National Homestead at Gettysburg in Gettysburg, Pennsylvania

Photo: Library of Congress (via Wikimedia Commons) · PD

National Homestead at Gettysburg

Gettysburg, Pennsylvania · Est. 1866

In Brief

The brick house at 777 Baltimore Street in Gettysburg was an orphanage for children of the battle's dead. People who visit report crying and small handprints in the basement, where a matron named Rosa Carmichael chained children to the cellar walls.

The Full Story

The haunting at the National Homestead at Gettysburg, the brick house at 777 Baltimore Street, is not about soldiers. It's about their children. Visitors report running footsteps, crying in the dark, and small handprints showing up on the basement stone, and every account ties back to one room in the cellar.

The house sits on the north foot of Cemetery Hill, directly across from the battlefield where some 50,000 men fell. In 1866 it opened as a home for children orphaned by that battle. The whole cause grew out of a single photograph: an ambrotype of three children, found clutched in the hand of a dead soldier on the field. He was later identified as Sergeant Amos Humiston of the 154th New York. A Philadelphia physician, Dr. John Bourns, published the image, raised money on it, and built the orphanage. The three Humiston children lived there. Their mother Philinda was the first matron. In June 1867, President Grant visited and posed with the orphans out front.
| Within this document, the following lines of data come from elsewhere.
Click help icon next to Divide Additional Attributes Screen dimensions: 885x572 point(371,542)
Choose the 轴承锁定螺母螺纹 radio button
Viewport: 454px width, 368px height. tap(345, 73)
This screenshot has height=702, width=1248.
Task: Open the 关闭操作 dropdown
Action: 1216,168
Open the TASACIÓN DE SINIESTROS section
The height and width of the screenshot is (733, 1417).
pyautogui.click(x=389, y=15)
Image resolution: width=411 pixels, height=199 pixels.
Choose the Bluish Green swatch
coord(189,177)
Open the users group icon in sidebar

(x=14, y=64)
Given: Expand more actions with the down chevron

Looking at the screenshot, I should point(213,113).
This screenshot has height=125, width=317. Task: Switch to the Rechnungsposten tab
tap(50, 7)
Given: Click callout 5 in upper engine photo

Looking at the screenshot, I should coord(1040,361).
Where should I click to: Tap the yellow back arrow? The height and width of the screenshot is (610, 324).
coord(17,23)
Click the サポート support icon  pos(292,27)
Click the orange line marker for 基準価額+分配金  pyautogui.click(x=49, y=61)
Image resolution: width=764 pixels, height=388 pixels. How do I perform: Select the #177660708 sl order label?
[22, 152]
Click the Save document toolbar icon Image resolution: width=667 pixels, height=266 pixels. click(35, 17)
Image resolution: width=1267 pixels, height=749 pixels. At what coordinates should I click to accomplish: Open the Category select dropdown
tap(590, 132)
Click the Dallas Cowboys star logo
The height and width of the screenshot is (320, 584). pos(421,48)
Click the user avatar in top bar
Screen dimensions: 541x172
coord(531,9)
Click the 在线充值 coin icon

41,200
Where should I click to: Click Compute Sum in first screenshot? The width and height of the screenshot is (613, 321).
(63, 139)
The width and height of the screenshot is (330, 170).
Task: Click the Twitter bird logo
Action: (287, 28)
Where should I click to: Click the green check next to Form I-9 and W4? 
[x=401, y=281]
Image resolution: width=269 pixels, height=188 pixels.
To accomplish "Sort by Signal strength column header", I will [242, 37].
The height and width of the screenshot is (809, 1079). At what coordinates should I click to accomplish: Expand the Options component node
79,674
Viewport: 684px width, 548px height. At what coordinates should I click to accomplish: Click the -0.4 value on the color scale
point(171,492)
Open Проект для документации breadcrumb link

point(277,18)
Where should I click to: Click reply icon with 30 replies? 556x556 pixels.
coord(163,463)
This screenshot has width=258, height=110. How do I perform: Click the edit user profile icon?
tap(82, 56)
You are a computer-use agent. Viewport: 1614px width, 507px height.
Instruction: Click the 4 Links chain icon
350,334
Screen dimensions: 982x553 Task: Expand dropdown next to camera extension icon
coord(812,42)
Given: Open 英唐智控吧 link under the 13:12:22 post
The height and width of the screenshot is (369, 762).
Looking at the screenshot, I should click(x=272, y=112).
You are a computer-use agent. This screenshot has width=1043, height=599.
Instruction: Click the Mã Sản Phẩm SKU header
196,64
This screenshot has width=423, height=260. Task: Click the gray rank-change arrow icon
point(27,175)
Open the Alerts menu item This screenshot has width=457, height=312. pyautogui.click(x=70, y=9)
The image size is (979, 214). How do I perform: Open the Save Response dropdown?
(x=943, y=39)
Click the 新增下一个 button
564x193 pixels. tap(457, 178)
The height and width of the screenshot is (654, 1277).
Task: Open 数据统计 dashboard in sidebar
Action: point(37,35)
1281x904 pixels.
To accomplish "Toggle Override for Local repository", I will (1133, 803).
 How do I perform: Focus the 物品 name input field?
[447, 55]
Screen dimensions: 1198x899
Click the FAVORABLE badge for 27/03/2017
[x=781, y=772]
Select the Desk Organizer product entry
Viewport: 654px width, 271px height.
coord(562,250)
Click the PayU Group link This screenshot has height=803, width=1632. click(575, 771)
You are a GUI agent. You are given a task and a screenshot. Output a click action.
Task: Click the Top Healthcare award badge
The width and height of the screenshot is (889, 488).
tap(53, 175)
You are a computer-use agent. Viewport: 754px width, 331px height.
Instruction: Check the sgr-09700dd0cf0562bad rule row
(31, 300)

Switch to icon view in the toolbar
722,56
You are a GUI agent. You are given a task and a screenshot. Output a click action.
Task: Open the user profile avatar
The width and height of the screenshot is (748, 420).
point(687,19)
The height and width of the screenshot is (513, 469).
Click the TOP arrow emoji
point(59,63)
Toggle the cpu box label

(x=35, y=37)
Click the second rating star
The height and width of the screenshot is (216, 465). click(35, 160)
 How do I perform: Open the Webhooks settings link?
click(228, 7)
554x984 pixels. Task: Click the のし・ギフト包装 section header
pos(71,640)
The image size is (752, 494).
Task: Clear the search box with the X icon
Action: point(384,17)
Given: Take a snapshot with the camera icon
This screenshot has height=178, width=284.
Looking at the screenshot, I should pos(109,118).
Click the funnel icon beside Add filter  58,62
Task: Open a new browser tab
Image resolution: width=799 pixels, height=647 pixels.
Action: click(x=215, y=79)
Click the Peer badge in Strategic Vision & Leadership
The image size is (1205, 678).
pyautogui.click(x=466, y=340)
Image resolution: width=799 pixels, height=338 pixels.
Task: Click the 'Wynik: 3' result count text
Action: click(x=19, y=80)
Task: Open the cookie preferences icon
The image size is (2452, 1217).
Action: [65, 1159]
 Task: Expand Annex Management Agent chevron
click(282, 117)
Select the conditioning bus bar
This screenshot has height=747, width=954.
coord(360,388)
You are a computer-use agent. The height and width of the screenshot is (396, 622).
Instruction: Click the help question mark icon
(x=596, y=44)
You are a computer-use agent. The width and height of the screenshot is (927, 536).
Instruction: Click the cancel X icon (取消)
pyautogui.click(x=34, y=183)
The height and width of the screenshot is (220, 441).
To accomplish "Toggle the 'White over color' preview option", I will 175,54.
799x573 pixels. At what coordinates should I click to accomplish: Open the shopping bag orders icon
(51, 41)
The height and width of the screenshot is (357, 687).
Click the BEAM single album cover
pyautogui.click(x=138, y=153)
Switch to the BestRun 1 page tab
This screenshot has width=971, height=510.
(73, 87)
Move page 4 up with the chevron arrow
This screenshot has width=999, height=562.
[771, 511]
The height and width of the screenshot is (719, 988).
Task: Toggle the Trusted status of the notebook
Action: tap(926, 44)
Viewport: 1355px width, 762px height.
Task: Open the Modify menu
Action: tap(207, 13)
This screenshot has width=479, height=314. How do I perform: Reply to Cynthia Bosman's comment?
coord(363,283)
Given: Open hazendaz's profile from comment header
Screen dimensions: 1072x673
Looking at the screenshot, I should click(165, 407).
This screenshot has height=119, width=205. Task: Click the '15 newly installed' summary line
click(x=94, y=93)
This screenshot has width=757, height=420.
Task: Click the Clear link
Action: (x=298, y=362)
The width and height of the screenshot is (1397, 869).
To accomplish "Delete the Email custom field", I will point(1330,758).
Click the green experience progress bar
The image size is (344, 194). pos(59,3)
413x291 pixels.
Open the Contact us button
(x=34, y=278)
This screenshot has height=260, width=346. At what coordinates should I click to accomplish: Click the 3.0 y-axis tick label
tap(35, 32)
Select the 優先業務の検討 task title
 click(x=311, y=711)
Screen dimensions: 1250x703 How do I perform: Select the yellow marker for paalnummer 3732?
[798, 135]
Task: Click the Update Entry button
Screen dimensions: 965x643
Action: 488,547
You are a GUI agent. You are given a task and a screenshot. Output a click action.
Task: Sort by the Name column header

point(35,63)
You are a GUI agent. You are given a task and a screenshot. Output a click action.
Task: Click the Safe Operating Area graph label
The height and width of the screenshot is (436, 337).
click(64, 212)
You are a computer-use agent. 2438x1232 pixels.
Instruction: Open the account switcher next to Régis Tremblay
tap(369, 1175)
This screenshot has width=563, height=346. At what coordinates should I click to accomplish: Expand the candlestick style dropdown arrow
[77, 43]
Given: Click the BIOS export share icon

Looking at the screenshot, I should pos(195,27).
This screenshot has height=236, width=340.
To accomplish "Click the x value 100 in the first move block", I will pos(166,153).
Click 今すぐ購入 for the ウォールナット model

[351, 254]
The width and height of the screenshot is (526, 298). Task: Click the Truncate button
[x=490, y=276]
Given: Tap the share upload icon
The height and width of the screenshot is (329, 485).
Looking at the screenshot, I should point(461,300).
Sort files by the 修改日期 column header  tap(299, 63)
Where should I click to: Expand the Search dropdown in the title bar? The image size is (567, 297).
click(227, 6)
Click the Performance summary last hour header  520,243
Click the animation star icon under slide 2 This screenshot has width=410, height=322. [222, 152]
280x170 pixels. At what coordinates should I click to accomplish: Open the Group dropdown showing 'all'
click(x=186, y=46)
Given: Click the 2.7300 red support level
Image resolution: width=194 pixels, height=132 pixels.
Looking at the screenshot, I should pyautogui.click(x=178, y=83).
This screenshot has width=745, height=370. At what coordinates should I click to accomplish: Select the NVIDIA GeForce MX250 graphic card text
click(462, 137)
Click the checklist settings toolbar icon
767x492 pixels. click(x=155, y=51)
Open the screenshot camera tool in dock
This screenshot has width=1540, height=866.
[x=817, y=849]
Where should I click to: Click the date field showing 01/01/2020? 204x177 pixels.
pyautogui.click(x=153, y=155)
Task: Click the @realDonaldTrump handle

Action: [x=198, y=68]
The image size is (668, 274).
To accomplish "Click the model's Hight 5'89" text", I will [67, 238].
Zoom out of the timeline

Then, around late 1870, a woman named Rosa Carmichael took the post. Bourns praised her at first: "As a teacher and disciplinarian, Mrs. Carmichael has few equals." What she actually ran was something else. She built a punishment room in the basement and shackled children to its walls. The documented cruelties are bad enough on their own: a child locked in an outhouse overnight in winter, a girl made to stand on a desk until she had to be lifted down, a teenaged enforcer kept on to beat the others.

A veterans' chapter noticed the children missing from the 1876 Memorial Day parade and started asking. Carmichael was arrested that June for cruelty to a 12-year-old named Georgie Lunden, convicted in November, fined 20 dollars, and ordered out of town. She left and vanished from the records entirely. The orphanage closed the next year, and roughly 80 remaining children were quietly relocated.

Decades later the building became a tourist stop. In 1957 the comedian Cliff Arquette, who played Charley Weaver on Hollywood Squares, bought it and ran it as the Soldiers National Museum, leaning his tours on that basement room. His granddaughter Rosanna Arquette later said he "believed that he was the reincarnation of a Confederate soldier." The museum closed in 2014. Ghost Adventures had already locked down inside it in 2011, spending a night in the basement trying to raise Carmichael's spirit.

No record confirms a single child died here, whatever the tour guides tell you. Official files show no deaths, no missing children, only the rumors that came later. What people report is concentrated in that one cellar room: children's voices, the sound of chains, cold spots, an unseen tug at a visitor's sleeve. The building stands open today as a walking tour, and the part everyone comes back to is the dungeon a grown woman built to hold orphans.